A synthesizer for generating synthetic data based on user-defined configurations.

The FakerSynthesizer allows users to create synthetic tabular data without needing an existing dataset. Instead, it generates data based on user-provided metadata or manually defined column configurations. This approach is useful for:

  • Creating mock datasets for testing and development.
  • Generating data prototypes before real data is available.
  • Ensuring privacy-preserving synthetic data without reference to actual records.

Key Features:

  • Metadata-Driven Generation: Generates synthetic data based on predefined Metadata.
  • Customizable Column Types: Supports user-defined column structures.
  • Multi-Language Support: Uses locale settings to generate realistic names, addresses, etc.

Example Usage:

from ydata.synthesizers import FakerSynthesizer

# Initialize the synthesizer with a specific locale
faker_synth = FakerSynthesizer(locale="en")  # English data generation

faker_synth.fit(metadata)

# Generate synthetic data
synthetic_data = faker_synth.sample(n_samples=1000)

fit(metadata)

Configure the FakerSynthesizer using provided metadata.

This method sets up the synthesizer by defining the structure of the synthetic dataset based on the given Metadata. The metadata can either be:

  • Computed: Automatically extracted from an existing dataset.
  • User-Defined: Manually constructed to specify custom column types and distributions.
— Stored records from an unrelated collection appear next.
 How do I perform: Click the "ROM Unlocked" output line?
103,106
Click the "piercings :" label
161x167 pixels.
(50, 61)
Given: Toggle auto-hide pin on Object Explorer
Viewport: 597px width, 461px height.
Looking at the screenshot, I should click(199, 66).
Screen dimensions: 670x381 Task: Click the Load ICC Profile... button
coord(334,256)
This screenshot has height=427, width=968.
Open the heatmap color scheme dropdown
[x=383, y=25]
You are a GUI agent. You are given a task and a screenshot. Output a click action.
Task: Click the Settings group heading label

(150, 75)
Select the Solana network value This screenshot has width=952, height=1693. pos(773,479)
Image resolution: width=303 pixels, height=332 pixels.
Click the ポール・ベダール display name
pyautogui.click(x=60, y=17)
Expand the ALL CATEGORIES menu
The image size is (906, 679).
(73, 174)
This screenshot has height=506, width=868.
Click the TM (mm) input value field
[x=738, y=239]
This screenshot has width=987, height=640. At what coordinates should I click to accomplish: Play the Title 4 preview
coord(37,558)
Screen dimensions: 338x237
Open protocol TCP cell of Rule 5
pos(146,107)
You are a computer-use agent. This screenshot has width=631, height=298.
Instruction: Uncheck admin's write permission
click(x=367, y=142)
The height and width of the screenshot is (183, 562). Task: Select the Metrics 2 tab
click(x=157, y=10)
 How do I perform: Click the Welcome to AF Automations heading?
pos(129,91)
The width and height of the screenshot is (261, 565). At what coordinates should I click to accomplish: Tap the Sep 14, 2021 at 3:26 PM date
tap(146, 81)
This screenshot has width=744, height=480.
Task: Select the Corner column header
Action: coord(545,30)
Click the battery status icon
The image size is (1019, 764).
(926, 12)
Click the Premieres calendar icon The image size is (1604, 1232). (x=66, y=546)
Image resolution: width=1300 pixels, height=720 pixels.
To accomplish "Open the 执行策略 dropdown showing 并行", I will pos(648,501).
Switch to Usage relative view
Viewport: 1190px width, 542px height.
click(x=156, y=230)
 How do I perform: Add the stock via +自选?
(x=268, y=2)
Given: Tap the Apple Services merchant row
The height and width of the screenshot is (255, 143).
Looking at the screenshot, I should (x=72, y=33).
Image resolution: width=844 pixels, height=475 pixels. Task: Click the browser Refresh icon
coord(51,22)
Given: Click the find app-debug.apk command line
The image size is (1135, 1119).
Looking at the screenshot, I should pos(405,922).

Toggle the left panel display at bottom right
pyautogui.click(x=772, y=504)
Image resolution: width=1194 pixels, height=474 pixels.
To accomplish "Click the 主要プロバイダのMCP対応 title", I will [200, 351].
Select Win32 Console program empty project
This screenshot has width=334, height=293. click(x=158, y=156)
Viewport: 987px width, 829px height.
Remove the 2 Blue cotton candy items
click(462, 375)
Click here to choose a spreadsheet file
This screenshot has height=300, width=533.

Once fit() is called, the synthesizer will use this metadata to generate structured synthetic data that adheres to the defined schema.

Parameters:

Name Type Description Default
metadata Metadata

A metadata object describing the structure of the synthetic dataset, including: - Column names and data types. - Faker-based data generators (e.g., names, addresses, emails). - Value constraints (e.g., numeric ranges, categorical options).

required

sample(sample_size=1000)

Generate a synthetic dataset based on the configured metadata.

This method produces synthetic data according to the schema defined in the fit() step. The generated data adheres to the column types, constraints, and distributions specified in the provided Metadata.

Parameters:

Name Type Description Default
sample_size int

The number of synthetic records/rows to generate. Defaults to 1000.

1000

Returns:

Name Type Description
dataset Dataset

A Dataset object with the generated synthetic records/rows.

save(path)

Saves the SYNTHESIZER and the models fitted per variable.